Problem details:
What follows are records. Restate all of them word for word.

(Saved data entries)
+---+
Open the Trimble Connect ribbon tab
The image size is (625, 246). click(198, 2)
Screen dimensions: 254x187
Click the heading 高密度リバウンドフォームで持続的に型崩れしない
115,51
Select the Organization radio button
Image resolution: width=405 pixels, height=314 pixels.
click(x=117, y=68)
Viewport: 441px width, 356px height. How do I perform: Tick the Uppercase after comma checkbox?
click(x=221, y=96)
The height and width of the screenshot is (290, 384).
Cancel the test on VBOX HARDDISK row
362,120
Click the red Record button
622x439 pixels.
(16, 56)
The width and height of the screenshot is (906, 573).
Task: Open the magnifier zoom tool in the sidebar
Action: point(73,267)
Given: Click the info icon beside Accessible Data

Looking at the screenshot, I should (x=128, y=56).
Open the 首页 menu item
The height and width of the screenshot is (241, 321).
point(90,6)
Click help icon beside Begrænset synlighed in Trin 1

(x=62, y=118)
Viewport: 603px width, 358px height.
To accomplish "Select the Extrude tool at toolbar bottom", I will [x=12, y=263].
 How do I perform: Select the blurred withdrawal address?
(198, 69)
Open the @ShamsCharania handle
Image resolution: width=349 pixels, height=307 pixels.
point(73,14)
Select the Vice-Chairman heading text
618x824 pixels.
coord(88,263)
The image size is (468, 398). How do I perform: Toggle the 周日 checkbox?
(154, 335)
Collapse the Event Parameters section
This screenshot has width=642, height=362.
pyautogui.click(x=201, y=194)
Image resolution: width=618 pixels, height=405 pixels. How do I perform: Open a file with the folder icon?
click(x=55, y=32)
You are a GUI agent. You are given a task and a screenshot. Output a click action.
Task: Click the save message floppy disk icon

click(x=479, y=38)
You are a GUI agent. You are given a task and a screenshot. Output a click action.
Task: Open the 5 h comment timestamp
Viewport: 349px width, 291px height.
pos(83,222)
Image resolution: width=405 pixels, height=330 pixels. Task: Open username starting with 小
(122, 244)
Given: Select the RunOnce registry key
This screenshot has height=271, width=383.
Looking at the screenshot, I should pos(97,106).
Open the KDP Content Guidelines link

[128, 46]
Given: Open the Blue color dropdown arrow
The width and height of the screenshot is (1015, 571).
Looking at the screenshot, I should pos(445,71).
+---+
Solved exercise:
Open the Trimble Connect ribbon tab
The image size is (625, 246). click(198, 2)
Screen dimensions: 254x187
Click the heading 高密度リバウンドフォームで持続的に型崩れしない
115,51
Select the Organization radio button
Image resolution: width=405 pixels, height=314 pixels.
click(x=117, y=68)
Viewport: 441px width, 356px height. How do I perform: Tick the Uppercase after comma checkbox?
click(x=221, y=96)
The height and width of the screenshot is (290, 384).
Cancel the test on VBOX HARDDISK row
362,120
Click the red Record button
622x439 pixels.
(16, 56)
The width and height of the screenshot is (906, 573).
Task: Open the magnifier zoom tool in the sidebar
Action: point(73,267)
Given: Click the info icon beside Accessible Data

Looking at the screenshot, I should (x=128, y=56).
Open the 首页 menu item
The height and width of the screenshot is (241, 321).
point(90,6)
Click help icon beside Begrænset synlighed in Trin 1

(x=62, y=118)
Viewport: 603px width, 358px height.
To accomplish "Select the Extrude tool at toolbar bottom", I will [x=12, y=263].
 How do I perform: Select the blurred withdrawal address?
(198, 69)
Open the @ShamsCharania handle
Image resolution: width=349 pixels, height=307 pixels.
point(73,14)
Select the Vice-Chairman heading text
618x824 pixels.
coord(88,263)
The image size is (468, 398). How do I perform: Toggle the 周日 checkbox?
(154, 335)
Collapse the Event Parameters section
This screenshot has width=642, height=362.
pyautogui.click(x=201, y=194)
Image resolution: width=618 pixels, height=405 pixels. How do I perform: Open a file with the folder icon?
click(x=55, y=32)
You are a GUI agent. You are given a task and a screenshot. Output a click action.
Task: Click the save message floppy disk icon

click(x=479, y=38)
You are a GUI agent. You are given a task and a screenshot. Output a click action.
Task: Open the 5 h comment timestamp
Viewport: 349px width, 291px height.
pos(83,222)
Image resolution: width=405 pixels, height=330 pixels. Task: Open username starting with 小
(122, 244)
Given: Select the RunOnce registry key
This screenshot has height=271, width=383.
Looking at the screenshot, I should pos(97,106).
Open the KDP Content Guidelines link

[128, 46]
Given: Open the Blue color dropdown arrow
The width and height of the screenshot is (1015, 571).
Looking at the screenshot, I should pos(445,71).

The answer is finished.